• Source passage:
- The Washington Times - Wednesday, May 23, 2007

The overcomplicated immigration reform bill has landed in the Senate like a live grenade. One side wants to defuse and send it safely to the House. The other hopes it will explode, ending what it sees as virtual amnesty for illegal aliens.

No other legislative issue, outside the Iraq war, has enflamed political passions more, and a long battle is expected, interrupted by the weeklong Memorial Day recess, that will push any votes into June at the earliest — if it survives that long. With so many opponents aligned against its many provisions, it is hard to see this bill going anywhere in a narrowly-divided Congress.

Businesses oppose the bill’s crackdown on employers who hire illegal workers and the costly requirements to verify the legal status of every worker. Anti-immigration activists oppose granting legal status, let alone citizenship, to illegal migrants. Pro-immigration activists complain that the fines, temporary work periods, and requirements to return to their country every two years is onerous and impractical.

At 1,000 pages-plus, the bill is a bureaucratic, Rube Goldberg contraption of legislative provisions taped together by a bipartisan bunch of senators led by Ted Kennedy, Massachusetts Democrat. A rule of thumb in such bills is to multiply the number of regulations needed to carry them out by a factor of 10. If that is true in this case, the results become nearly impenetrable.

• Set of tasks:
a - Answer these from the immigration bill editorial:
(i) What two things about the bill do businesses oppose?
(ii) How long is the bill, in pages?
(iii) Which recess will interrupt the expected battle over the bill?
b - Please repeat the stretch of the immigration bill editorial from "Businesses oppose the" through "onerous and impractical.", word for word.
c - Render this sentence from the immigration bill editorial in Spanish: "Anti-immigration activists oppose granting legal status, let alone citizenship, to illegal migrants."
The items after this point are separate material, apart from the immigration bill editorial.

• Information provided:
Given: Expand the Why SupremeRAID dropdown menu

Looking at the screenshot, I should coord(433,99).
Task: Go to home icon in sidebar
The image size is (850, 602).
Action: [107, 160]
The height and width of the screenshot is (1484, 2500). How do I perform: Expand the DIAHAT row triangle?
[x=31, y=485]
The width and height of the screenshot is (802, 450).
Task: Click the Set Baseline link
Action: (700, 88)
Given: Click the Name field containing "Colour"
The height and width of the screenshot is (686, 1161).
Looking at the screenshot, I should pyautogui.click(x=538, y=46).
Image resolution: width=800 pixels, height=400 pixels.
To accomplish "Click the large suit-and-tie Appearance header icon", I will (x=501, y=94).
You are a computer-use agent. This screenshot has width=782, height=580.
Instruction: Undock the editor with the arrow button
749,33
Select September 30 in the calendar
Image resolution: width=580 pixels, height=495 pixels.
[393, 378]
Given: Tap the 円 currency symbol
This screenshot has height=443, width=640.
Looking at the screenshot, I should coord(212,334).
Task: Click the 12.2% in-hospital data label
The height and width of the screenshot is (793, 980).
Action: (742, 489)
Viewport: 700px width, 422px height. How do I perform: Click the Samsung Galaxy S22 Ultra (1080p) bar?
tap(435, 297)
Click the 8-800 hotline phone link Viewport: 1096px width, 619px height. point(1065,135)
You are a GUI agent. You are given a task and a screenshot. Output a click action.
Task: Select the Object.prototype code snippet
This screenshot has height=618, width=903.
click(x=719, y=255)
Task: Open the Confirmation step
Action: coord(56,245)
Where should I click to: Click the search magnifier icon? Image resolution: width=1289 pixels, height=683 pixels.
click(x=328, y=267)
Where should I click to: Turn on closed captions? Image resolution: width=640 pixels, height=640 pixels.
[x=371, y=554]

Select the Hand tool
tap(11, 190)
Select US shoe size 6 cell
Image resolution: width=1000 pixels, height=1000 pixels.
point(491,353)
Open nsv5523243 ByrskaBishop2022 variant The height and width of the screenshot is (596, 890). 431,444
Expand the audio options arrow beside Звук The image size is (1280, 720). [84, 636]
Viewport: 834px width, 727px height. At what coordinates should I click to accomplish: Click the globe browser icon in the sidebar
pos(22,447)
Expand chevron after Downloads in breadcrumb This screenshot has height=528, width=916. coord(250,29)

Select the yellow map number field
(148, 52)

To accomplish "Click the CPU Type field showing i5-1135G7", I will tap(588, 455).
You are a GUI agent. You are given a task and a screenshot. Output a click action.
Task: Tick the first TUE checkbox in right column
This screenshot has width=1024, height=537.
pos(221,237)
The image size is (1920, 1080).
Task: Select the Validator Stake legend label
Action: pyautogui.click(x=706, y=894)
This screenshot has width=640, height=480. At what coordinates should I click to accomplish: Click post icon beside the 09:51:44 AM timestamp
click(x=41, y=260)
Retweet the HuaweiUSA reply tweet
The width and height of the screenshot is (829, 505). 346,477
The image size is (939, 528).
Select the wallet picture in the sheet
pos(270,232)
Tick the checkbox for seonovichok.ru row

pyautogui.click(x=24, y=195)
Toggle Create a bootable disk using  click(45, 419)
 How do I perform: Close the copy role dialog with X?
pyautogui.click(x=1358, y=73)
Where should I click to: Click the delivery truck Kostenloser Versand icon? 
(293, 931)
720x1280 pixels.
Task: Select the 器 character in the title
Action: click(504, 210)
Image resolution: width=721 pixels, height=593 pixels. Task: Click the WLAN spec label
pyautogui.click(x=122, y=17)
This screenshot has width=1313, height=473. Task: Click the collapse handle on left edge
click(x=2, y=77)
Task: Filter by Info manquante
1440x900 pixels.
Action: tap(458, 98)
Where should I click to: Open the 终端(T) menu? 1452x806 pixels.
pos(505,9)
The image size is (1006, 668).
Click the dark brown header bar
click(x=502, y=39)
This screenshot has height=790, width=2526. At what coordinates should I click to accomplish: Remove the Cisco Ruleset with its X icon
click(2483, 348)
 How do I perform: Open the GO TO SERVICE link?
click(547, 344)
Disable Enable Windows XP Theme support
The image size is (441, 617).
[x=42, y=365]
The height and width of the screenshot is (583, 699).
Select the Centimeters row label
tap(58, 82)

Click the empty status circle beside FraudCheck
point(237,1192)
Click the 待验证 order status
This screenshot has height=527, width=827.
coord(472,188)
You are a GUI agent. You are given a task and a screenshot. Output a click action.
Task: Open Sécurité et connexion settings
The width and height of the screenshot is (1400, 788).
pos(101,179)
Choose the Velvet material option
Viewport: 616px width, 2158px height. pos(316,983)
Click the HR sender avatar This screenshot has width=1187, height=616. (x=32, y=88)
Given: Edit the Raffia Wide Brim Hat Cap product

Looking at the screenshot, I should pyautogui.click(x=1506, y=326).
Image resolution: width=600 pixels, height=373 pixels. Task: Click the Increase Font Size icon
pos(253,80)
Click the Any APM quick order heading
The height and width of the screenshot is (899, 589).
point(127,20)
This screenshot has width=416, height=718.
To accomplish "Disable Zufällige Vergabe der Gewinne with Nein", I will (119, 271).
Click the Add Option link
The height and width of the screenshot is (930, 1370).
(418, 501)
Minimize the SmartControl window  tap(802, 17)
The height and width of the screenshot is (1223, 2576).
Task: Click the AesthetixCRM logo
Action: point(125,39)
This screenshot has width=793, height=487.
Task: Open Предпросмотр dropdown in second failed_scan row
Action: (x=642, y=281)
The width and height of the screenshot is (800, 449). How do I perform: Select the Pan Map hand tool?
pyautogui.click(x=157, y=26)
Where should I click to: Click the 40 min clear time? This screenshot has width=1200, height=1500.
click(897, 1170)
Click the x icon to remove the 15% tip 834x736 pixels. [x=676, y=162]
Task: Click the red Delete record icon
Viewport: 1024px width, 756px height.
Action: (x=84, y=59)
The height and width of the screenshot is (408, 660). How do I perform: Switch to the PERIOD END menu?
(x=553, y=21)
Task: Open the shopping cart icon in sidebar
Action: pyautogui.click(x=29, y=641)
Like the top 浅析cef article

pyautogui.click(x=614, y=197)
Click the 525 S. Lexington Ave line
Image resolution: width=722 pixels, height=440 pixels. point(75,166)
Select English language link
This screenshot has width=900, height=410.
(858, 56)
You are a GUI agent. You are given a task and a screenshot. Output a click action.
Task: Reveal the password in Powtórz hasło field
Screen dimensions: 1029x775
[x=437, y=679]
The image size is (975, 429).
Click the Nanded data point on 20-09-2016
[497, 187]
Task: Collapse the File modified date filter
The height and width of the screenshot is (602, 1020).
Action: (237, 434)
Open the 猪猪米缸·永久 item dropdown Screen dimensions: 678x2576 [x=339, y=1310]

• Answers to the exercise:
a -
(i) The bill's crackdown on employers who hire illegal workers, and the costly requirements to verify the legal status of every worker.
(ii) More than 1,000 pages.
(iii) The weeklong Memorial Day recess.

b -
Businesses oppose the bill’s crackdown on employers who hire illegal workers and the costly requirements to verify the legal status of every worker. Anti-immigration activists oppose granting legal status, let alone citizenship, to illegal migrants. Pro-immigration activists complain that the fines, temporary work periods, and requirements to return to their country every two years is onerous and impractical.

c - Los activistas contra la inmigración se oponen a conceder estatus legal, y mucho menos la ciudadanía, a los migrantes ilegales.